[Sorry for the haphazard nature of this, just trying to get the information out there. As soon as I know something firm, I will edit this post and probably get a new one up.]
The minutes from the Grand Forks City Council/Service-Safety Committee from February 11 are available here. Item number 11 (discussed) relates to adding sharrows to University Avenue between Columbia Road and North 3rd Street. This was brought up for discussion because it is a change in the original plan of bike lanes along this stretch.
(In the minutes, I think “bikepath”is meant in every case to mean “bike lane,” however I have heard from other sources that to many in the local government, shared-use paths are the only acceptable places for people on bicycles to be, so I am curious as to if (in some people’s minds) “bike lane” is synonymous with “shared-use off-street path.”)
The City Engineer’s office is comfortable recommending sharrows, but not bike lanes, due to width restrictions (specifically related to snow pileup in the winter) (pers. comm. with Jason Schaefer). This was stated in the S/S meeting minutes as well.
The committee moved to hold a decision for two more weeks from the meeting (in minutes), which would put it on Feb25th.
I hear there may be an open house on the subject, hopefully before a decision is made The public input meeting is Thursday, Feb 27th at 4:30 PM, A101, City Hall.
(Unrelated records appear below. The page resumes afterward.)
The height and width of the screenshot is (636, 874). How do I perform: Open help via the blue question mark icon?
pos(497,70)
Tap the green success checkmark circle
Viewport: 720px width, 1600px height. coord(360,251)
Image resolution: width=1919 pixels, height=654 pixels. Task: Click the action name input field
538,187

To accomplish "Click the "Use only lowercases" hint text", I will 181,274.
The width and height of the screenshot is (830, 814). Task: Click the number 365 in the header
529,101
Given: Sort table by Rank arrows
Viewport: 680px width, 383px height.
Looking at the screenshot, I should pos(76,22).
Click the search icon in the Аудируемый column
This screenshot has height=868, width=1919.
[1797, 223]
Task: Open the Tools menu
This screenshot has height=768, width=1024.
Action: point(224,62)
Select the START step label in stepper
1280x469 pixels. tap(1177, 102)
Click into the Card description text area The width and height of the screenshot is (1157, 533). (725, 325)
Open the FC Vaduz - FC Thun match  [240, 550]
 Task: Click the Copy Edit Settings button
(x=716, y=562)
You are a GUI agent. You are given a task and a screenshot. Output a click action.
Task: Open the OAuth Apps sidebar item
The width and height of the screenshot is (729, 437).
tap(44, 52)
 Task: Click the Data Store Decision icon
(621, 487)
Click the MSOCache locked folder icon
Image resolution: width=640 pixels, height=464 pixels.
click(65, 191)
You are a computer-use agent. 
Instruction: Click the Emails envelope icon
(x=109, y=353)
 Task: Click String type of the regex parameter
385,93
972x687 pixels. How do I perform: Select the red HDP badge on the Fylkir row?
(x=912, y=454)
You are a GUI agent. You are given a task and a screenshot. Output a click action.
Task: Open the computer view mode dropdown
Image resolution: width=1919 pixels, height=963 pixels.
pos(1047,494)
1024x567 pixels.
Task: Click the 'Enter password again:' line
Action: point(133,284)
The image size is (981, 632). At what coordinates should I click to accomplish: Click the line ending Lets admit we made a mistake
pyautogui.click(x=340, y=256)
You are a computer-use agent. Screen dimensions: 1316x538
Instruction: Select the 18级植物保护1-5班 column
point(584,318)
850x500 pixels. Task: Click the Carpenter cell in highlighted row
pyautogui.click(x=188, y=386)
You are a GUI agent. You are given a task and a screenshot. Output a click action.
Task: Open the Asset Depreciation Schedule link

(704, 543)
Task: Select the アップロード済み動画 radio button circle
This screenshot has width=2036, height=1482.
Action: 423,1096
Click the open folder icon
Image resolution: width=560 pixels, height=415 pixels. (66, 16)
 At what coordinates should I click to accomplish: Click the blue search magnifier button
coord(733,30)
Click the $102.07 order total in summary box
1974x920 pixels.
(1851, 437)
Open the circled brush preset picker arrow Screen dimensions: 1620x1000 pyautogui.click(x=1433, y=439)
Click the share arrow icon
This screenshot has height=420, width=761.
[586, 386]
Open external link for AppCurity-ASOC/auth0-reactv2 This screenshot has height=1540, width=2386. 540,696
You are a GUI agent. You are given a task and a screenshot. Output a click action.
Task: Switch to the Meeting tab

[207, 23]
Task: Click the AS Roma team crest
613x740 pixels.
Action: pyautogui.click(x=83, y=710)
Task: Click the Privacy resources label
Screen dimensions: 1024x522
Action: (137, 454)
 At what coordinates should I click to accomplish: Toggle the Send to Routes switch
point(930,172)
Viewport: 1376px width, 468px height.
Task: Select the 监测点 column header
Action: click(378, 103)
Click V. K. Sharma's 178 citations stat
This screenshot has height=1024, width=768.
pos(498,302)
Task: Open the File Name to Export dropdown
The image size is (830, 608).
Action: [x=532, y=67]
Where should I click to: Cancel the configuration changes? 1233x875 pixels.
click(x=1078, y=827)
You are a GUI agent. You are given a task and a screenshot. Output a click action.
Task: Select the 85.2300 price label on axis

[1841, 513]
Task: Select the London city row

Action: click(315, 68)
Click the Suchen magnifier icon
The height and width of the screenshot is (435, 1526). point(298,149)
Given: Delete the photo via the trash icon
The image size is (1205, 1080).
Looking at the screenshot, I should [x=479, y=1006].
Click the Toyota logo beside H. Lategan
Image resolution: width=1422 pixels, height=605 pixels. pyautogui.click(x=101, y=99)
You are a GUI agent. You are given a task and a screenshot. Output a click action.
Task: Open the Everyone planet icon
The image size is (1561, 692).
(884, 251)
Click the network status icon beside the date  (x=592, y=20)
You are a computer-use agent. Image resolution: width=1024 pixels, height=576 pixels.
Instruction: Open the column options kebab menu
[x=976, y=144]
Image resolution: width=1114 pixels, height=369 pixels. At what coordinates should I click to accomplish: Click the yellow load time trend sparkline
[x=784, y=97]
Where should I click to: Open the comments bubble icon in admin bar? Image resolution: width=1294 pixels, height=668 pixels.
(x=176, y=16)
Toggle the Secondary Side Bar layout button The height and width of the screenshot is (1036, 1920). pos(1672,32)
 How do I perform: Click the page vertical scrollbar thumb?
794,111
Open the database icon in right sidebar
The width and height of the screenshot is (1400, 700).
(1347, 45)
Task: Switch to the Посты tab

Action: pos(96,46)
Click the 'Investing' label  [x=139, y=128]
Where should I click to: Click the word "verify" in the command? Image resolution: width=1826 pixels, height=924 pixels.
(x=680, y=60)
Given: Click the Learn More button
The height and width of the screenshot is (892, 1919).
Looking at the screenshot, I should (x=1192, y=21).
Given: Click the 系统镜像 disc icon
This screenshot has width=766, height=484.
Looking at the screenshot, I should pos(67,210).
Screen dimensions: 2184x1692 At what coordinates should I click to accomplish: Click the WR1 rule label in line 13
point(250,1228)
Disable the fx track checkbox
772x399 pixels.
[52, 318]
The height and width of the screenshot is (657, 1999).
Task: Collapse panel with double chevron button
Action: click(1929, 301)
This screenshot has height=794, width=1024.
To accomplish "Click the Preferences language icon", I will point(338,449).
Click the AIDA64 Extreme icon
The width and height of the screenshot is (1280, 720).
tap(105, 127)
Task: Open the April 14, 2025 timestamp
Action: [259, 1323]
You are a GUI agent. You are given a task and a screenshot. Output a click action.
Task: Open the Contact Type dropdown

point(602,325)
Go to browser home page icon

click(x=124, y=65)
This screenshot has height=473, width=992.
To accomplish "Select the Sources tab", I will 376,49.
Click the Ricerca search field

The Greenway & Trail Users Advisory Group is the official organized first contact if you have ideas or opinions on this sort of thing.
As has been brought to my attention, there are two issues at stake here: First, some people are concerned about that the process of creating the Bicycle and Pedestrian Plan
, during which there were multiple opportunities for public comment, is being thwarted by City Engineering after the plan was approved by City Council. That is, “the plan calls for a bike lane, so why are sharrows going in?” Second, some people are disappointed that sharrows are going in rather than bike lanes. These are both reasonable questions to ask.
I don’t think there’s any sort of power struggle between the council and engineering–I think engineering is doing the best they can to match the spirit of the bike/ped plan–but I do think that they may be acting extra cautious because this will be the first use of either a) sharrows or b) a marked bike lane between a travel lane and a parking lane in Grand Forks. If we can provide data-driven, engineering-based solutions from other cities, I think we could work out some kind of compromise on both of these issues.